Q: I am hearing a lot about how high frequency trading is affecting the market and possibly making it very difficult for retail investors to thrive in this day and age. Specifically I have heard that 70% of volume in stocks may be due to high frequency trading programs. The thought is that this may be causing havoc on investors' ability to interpret price/volume action. What are your thoughts on this?

A: With the advent of dark pools, high frequency trading (HFT), and the like, a few rightly question whether price/volume action and trend following are still applicable. Over the last century, whenever there was a big change to infrastructure, such as the advent of radio and television to disseminate news, the move from 1/8 to 1/16 spreads, or the move to decimalization, such moves have spurred questions about the viability of trend following and price/volume action. Yes, markets did change, but the overriding principles remained sound. Thus, my answer is a resounding yes that price/volume action and trend following are still applicable. The Market Direction Model focuses on capturing intermediate term trends, whether up or down, in the general market, so while high frequency trading may derail some day trading activities, it seems to have weathered the HFT storm. It was up +55.1% from June 1, 2009 - June 1, 2010 in a test fund using actual money, with exposure to the market less than half the time. Results were audited by Rothstein Kass. In a separate account that was not using actual money, I wanted to see how my system held up against a volatile instrument such as the 3x technology ETF TYH, going 100% long on buy, 100% short on sell, and 100% cash on a neutral signal. Such instruments did not exist until the last year, so this gives big opportunity for profit that did not exist before. From March 12, 2009 (the day of the big first FTD) to June 30, 2010, the model was up +207.4%. Of course, due to the highly aggressive nature of this account, drawdowns as high as -18.5% were not unusual, which occurred when the market was trading sideways, and elicited a series of false signals, but that is the price to pay to get to +207.4%. That said, my model's Achilles' Heel are sideways markets with low volatility such as in 1976 and 1993 due to a series of false signals with very little gained from any short-lived trends, thus the model finished a year such as 1976 up less than 7%, well under it's annualized average of +33.5%/year.

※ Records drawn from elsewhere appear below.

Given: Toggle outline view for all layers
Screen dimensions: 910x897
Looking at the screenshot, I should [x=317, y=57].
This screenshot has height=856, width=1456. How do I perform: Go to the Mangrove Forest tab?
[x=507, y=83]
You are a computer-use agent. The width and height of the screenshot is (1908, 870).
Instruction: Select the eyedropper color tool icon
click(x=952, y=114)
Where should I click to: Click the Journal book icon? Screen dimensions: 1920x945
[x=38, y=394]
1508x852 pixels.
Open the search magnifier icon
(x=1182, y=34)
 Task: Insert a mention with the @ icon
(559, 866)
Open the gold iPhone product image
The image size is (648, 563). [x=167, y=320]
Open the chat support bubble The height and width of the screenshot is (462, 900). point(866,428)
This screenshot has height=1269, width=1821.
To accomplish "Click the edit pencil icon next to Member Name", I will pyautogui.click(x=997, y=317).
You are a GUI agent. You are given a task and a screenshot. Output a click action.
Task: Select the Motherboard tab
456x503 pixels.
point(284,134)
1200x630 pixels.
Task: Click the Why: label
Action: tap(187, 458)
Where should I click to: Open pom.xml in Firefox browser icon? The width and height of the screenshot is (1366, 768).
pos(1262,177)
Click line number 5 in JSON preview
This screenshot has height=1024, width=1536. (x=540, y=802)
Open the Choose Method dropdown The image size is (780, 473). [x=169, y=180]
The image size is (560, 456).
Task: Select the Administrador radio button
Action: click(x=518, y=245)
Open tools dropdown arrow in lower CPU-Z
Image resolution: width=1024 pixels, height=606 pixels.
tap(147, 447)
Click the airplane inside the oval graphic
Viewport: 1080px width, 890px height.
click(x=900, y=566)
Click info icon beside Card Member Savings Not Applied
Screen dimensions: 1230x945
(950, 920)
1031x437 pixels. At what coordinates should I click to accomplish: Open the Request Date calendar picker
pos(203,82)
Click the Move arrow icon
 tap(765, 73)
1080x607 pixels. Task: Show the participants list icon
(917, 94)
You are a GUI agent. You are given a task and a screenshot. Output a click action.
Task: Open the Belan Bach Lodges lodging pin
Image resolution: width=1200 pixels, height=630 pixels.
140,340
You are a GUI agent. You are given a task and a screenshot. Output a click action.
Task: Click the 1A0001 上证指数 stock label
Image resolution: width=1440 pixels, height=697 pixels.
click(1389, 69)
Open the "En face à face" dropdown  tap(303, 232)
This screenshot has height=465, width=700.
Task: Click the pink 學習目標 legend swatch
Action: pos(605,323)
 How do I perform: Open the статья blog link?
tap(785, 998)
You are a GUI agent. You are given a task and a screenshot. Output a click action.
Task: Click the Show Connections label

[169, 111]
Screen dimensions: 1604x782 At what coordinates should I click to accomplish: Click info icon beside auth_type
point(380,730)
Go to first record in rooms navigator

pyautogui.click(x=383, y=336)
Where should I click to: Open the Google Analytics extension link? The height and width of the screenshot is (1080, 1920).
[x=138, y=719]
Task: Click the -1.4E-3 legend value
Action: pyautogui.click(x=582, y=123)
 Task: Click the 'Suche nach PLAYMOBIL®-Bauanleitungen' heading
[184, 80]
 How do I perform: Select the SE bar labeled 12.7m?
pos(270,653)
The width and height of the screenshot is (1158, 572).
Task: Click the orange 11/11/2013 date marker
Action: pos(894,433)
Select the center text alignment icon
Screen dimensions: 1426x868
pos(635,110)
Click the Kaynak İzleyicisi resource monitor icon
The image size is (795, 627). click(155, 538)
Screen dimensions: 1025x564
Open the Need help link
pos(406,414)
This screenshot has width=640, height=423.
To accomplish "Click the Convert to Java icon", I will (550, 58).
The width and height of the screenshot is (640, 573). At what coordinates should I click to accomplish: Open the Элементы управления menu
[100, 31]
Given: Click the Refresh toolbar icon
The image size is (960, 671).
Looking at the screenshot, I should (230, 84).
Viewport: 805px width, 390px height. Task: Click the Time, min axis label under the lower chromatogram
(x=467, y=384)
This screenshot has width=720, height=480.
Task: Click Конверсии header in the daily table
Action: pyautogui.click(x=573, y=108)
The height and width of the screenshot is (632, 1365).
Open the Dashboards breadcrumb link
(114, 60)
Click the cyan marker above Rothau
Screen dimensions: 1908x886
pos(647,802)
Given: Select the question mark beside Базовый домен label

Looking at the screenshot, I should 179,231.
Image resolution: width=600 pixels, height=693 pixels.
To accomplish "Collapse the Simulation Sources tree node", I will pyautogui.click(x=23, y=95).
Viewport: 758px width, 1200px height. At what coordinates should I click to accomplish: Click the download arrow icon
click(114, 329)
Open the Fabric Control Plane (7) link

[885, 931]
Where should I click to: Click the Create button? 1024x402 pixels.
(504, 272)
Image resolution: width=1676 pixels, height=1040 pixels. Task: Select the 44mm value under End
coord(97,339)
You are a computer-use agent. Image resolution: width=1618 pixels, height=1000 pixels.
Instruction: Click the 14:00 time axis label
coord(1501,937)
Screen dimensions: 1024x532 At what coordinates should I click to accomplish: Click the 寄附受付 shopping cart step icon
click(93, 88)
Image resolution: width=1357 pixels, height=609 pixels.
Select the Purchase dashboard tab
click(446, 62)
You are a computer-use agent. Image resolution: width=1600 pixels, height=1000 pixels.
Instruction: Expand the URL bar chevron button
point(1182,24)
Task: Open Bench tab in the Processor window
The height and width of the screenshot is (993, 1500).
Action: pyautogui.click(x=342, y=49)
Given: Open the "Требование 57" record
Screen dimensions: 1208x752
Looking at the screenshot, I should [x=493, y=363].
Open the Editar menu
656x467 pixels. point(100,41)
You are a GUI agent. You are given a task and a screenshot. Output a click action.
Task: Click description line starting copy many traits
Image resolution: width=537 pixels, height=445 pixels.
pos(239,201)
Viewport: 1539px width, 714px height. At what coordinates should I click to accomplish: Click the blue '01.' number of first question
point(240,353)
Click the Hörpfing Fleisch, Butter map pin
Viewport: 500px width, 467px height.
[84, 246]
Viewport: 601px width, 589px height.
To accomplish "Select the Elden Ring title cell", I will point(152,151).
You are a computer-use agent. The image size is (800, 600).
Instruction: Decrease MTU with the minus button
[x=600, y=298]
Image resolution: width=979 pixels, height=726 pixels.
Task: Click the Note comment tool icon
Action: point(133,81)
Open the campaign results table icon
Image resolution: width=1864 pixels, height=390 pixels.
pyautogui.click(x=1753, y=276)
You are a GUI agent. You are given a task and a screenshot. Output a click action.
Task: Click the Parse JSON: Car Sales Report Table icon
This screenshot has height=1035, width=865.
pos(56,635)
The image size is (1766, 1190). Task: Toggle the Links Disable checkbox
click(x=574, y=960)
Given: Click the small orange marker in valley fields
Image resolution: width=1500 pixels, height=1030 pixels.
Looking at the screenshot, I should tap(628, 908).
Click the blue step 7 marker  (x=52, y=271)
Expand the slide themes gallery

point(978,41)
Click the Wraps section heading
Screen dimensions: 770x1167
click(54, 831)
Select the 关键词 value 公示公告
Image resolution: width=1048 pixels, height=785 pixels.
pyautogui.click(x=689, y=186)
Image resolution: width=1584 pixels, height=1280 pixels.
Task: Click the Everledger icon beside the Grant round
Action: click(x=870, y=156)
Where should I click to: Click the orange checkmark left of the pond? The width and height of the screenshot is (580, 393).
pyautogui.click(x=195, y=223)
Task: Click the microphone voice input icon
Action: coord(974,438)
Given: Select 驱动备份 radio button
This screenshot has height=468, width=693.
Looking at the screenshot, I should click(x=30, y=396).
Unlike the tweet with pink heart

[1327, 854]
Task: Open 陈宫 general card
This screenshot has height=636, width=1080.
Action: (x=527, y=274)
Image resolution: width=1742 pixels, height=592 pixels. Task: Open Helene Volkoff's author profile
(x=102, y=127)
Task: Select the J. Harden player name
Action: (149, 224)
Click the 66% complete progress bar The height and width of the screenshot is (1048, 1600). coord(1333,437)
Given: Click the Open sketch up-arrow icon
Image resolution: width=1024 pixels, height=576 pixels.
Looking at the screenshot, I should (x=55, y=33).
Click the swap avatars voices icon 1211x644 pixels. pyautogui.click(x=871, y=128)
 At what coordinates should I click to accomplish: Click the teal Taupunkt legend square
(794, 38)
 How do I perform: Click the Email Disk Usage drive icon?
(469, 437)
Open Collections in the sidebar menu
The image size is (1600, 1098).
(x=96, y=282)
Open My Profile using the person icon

The bottom line is that trends still occur even in these highly unusual times and price/volume continues to work, though it is true that many models have been knocked out of the picture since price/volume interpretation has become that much more challenging in the last few years. Michael Covel wrote the excellent book "Trend Following" which contains in-depth interviews with successful long-time trend followers John Henry, Bill Dunn, and Ed Seykota. And yes, while such noted trend followers have been encountering difficulty since 2009, they are no stranger to steep drawdowns, and in their 25+ year careers, have always more than recovered, thus maintaining the integrity of their long term track records. In their careers, there have been periods where trend following and price/volume action was declared dead but what makes them unique is they continue to apply their systems through thick and thin, knowing the markets will always trend again.